They finished changing in heavy silence then slipped out to the rink. Early morning weekend free skates tended to be pretty empty for the first hour, which was why Connor and Tango had begun taking advantage of them.

Even with the heaviness of their conversation in the locker room, Connor could hear their harmony on the ice the moment they both began a warm-up lap.

It was why they worked so well on a line together. The team called it chemistry. They said it was proof of how much they worked together and got along with each other; how much their hockey styles complemented each other’s. Tango would smile secretly at him and Connor would send a knowing smirk right back at him.
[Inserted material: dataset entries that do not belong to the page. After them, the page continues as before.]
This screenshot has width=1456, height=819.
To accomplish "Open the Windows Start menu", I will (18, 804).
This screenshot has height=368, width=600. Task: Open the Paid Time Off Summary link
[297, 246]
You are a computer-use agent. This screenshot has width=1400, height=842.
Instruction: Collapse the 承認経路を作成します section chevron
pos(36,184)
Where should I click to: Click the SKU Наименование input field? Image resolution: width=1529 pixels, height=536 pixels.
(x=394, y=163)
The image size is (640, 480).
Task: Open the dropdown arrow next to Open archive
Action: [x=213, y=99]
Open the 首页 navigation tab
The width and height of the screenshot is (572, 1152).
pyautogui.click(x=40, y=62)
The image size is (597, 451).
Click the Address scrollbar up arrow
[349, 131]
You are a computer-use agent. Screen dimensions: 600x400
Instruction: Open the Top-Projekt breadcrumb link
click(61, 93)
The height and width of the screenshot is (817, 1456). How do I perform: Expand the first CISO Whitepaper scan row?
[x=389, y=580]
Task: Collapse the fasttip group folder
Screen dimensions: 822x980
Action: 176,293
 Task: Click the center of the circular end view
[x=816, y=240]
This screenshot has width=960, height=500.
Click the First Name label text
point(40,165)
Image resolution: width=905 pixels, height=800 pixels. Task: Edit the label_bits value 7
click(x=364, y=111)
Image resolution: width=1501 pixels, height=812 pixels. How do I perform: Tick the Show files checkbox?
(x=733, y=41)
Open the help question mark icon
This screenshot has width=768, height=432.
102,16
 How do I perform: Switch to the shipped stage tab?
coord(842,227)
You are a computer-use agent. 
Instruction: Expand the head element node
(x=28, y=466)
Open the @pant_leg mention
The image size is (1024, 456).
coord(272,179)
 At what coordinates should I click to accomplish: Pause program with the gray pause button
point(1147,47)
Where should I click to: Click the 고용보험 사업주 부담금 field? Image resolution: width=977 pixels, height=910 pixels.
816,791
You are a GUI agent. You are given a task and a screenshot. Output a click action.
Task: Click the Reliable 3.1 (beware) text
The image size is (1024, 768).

Humans couldn’t hear the music, after all.

They heard the skates, the slap of the puck and the shouts of their teammates, but they didn’t hear the way it came together, the underlying magical melody of it all. It made it easy for Connor to conduct it, send the tune in the direction he desired. His skills were limited somewhat, which was why he’d asked Bitty recently for tips with puck control, but he never had to fight anyone else for control of the music.

“Is it cheating?” Tango had asked him once as they had familiarized themselves with each others’ songs and styles.

“It’s not like it means we’ll always win,” Connor had argued, “It’s a skill, just like a slapshot. Not everyone can have Bitty’s speed, either, but he doesn’t slow it down.”

After a few warm-up laps, Connor grabbed his stick and a puck, hoping to work on some passing with Tango before the first of the kids from nearby families showed up and took over the ice, relegating them to one corner and puck-handling. Tango, however, didn’t seem as interested in practice anymore. He stared at his stick, but didn’t put blade to ice.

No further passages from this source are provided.